:: ENTRIES SUPPLIED ::

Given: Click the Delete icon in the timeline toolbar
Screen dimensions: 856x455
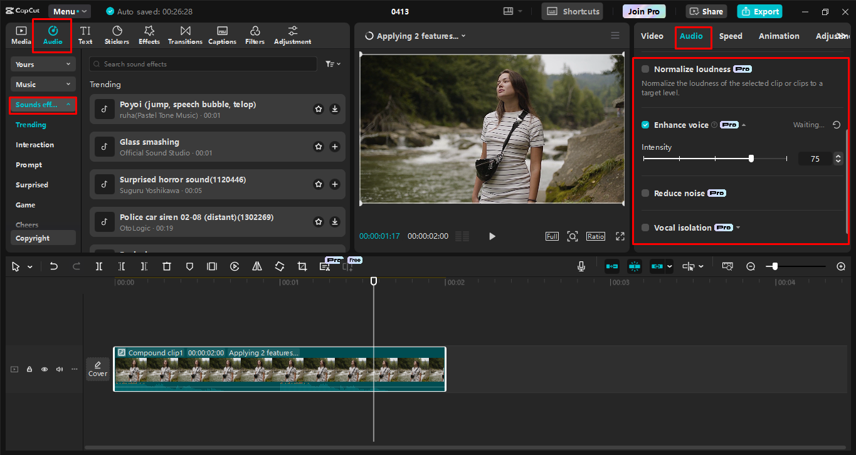Looking at the screenshot, I should 166,266.
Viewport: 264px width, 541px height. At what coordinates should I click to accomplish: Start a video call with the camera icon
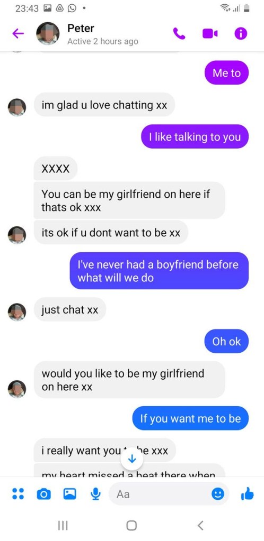click(x=210, y=33)
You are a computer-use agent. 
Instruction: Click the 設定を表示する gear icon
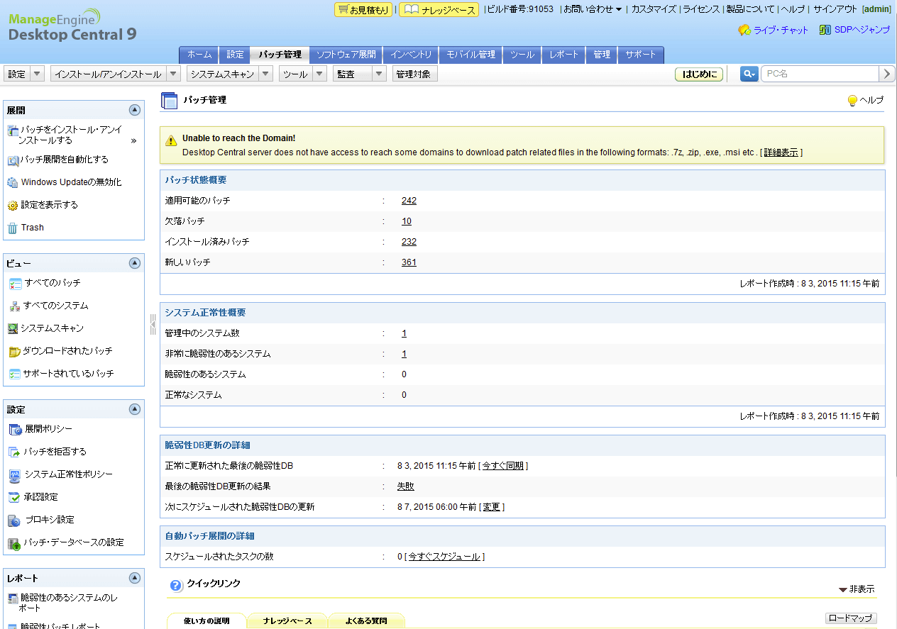pyautogui.click(x=12, y=206)
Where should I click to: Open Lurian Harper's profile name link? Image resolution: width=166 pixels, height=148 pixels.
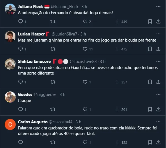[x=31, y=34]
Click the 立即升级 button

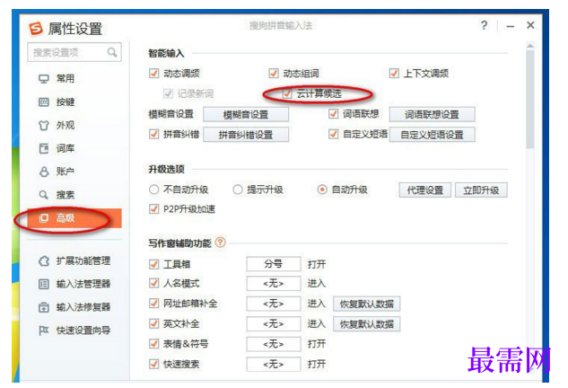[x=481, y=190]
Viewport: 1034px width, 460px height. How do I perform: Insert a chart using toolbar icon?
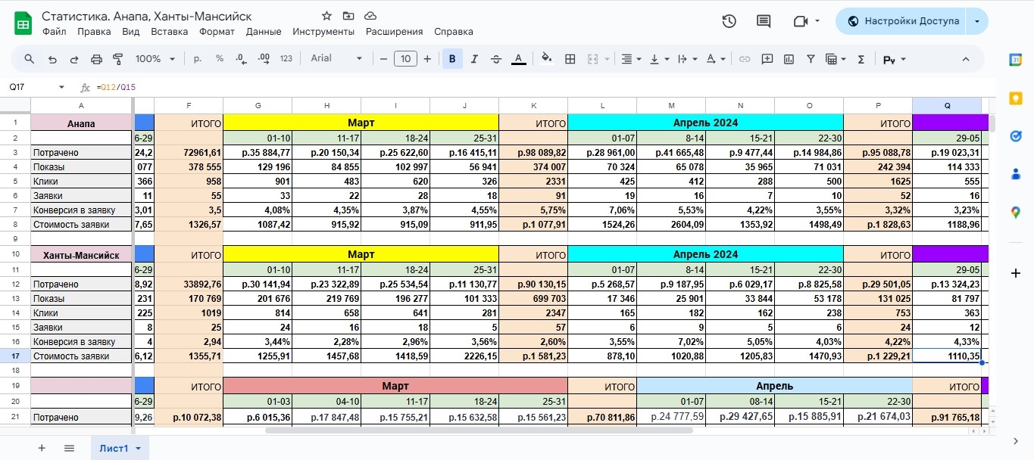789,59
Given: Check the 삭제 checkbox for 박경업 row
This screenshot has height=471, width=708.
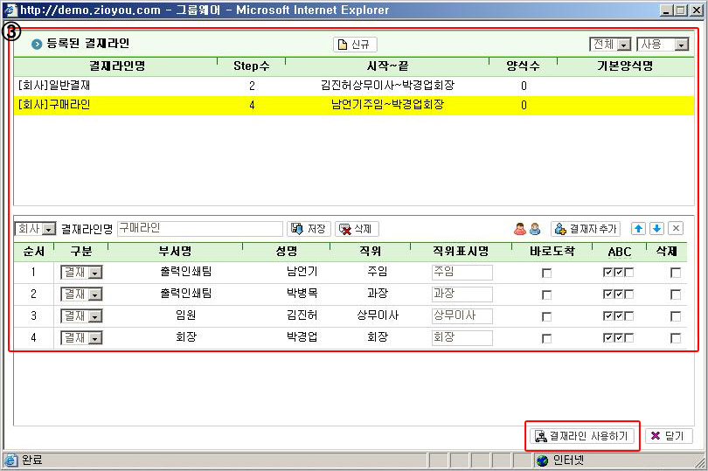Looking at the screenshot, I should tap(676, 338).
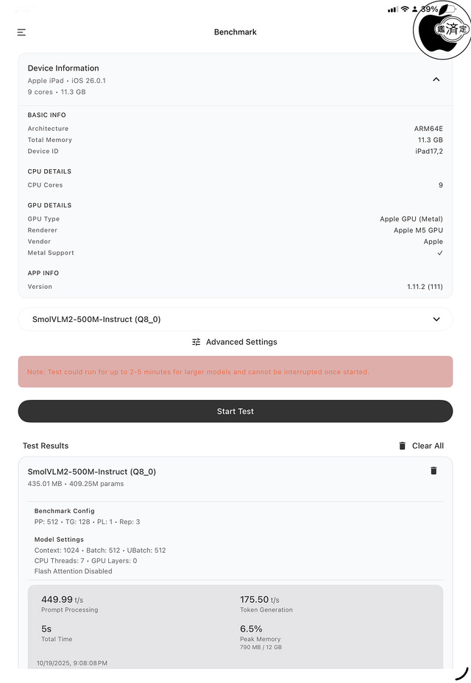The image size is (471, 683).
Task: Tap the Test Results section label
Action: [x=46, y=446]
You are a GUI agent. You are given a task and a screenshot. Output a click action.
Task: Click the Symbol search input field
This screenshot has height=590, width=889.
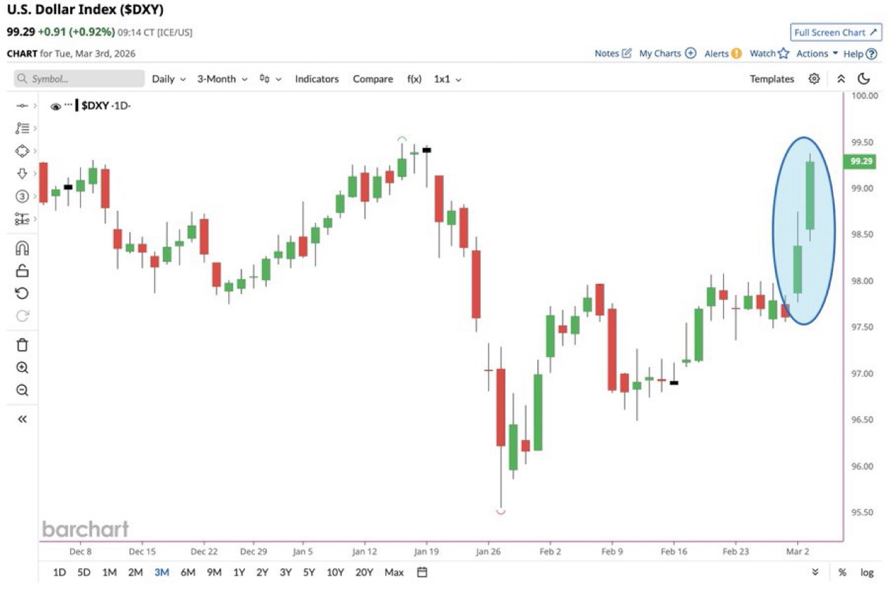(79, 79)
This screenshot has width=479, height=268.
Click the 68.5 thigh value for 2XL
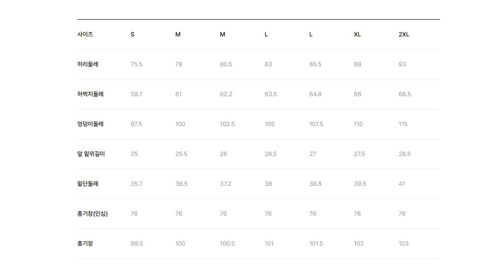click(x=404, y=94)
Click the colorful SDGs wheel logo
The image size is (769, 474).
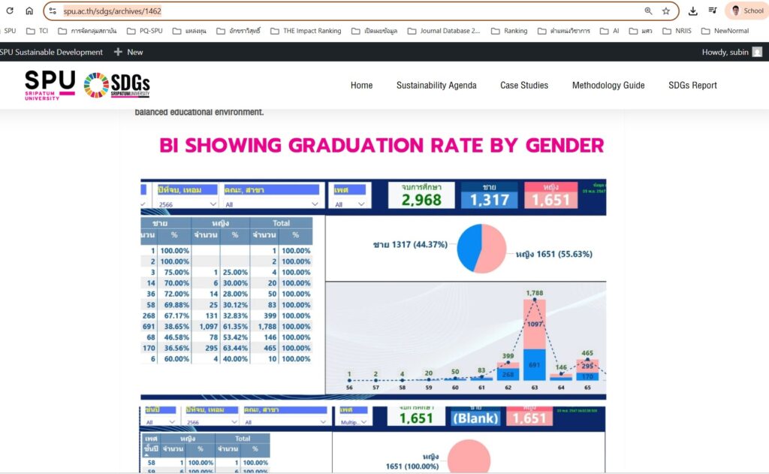coord(95,85)
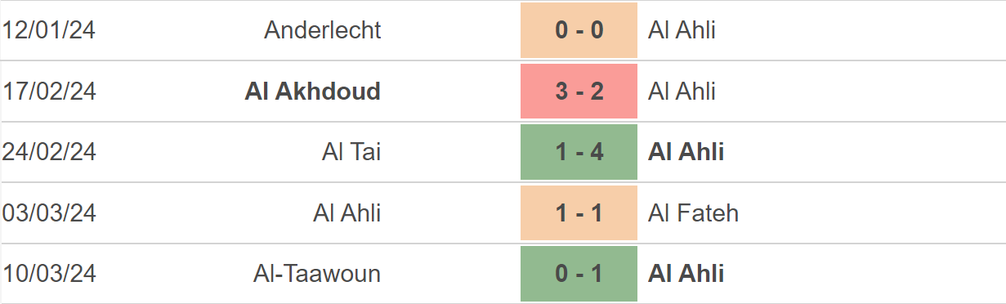Select the 12/01/24 match date
1006x304 pixels.
click(x=49, y=30)
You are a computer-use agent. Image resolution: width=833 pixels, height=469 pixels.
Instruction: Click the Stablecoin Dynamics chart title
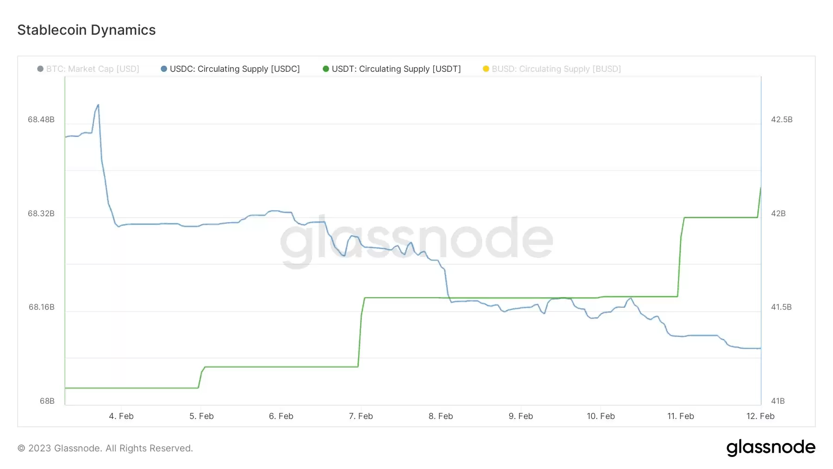pos(87,30)
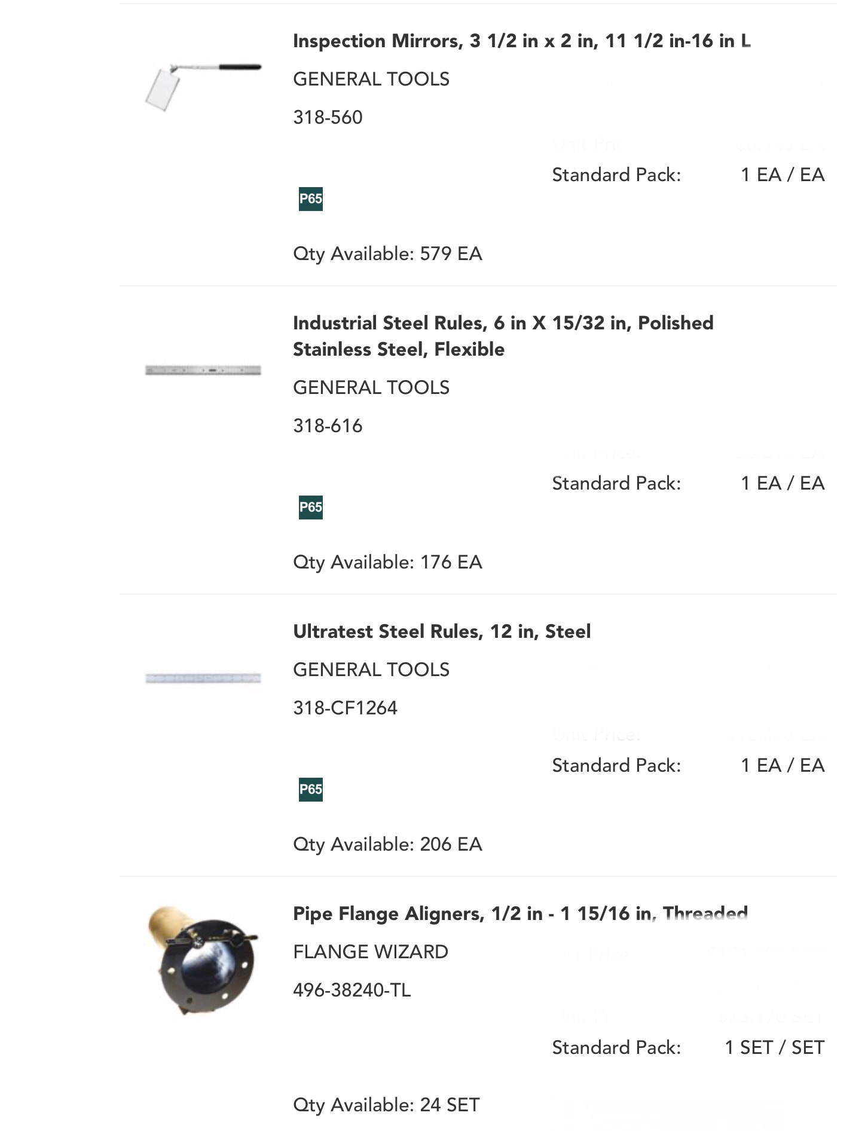Click P65 badge under Ultratest Steel Rules
This screenshot has height=1131, width=865.
310,790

:: WHAT YOU HAVE TO DO ::
Your task is to transcribe, exactly and without additions, every line from the one that contains "Viewport: 1034px width, 460px" to the end of the entries above, both included. Omit all pictures.

:: SOLUTION TO THE EXERCISE ::
Viewport: 1034px width, 460px height. How do I perform: Insert a chart using toolbar icon?
789,59
Given: Check the 삭제 checkbox for 박경업 row
This screenshot has height=471, width=708.
Looking at the screenshot, I should tap(676, 338).
The image size is (471, 683).
Task: Tap the Test Results section label
Action: [x=46, y=446]
You are a GUI agent. You are given a task and a screenshot. Output a click action.
Task: Click the Symbol search input field
This screenshot has height=590, width=889.
(79, 79)
This screenshot has width=479, height=268.
Click the 68.5 thigh value for 2XL
click(x=404, y=94)
Click the colorful SDGs wheel logo
The image size is (769, 474).
coord(95,85)
Select the 12/01/24 match date
1006x304 pixels.
click(x=49, y=30)
You are a computer-use agent. Image resolution: width=833 pixels, height=469 pixels.
Instruction: Click the Stablecoin Dynamics chart title
pos(87,30)
Click P65 badge under Ultratest Steel Rules
This screenshot has height=1131, width=865.
310,790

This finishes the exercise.